How to Organize Data

New projects are set up with a basic structure that data contributors can build upon. This page documents best practices for organizing data and other materials within your NF project. The organization of your data can also affect the later annotation workflow.

Project Folders

A new Synapse Project is initialized using a default structure with these three folders:

Raw Data or Data
Milestone Reports or Reporting
Analysis

While some older projects or independent projects (not sponsored by one of our funders) may not have this exact top-level scheme, this is considered the community standard.
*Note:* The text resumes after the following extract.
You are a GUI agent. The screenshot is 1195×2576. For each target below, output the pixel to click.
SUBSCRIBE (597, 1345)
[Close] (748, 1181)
There is much flexibility in how to further structure your assets within these core containers, but for community-friendliness and ease of annotation there are additional best practices as explained below.

What if I have something that is not raw data, milestone report, or analysis?

A project may also create an additional folder to house materials that fall outside the scope of these containers, which is usually not an issue.

Raw Data or Data

This is intended to be further partitioned for different types of raw data. For raw data types and formats commonly seen in this location, see How to Format Your Data . In https://sagebionetworks.jira.com/wiki/spaces/NPD/pages/2137326583/How+to+Upload+Data#3.-Create-a-folder-for-your-data , we advise that you create a folder under this location for each data type.

Working Example

The Synodos NF2 project provides a good working example for organization of multiple raw data types within Data. It demonstrates these several guidelines:

Data type is the first and most important grouping factor. Create separate folders for separate data types, e.g. an “RNA-seq” folder that will have .fastq files.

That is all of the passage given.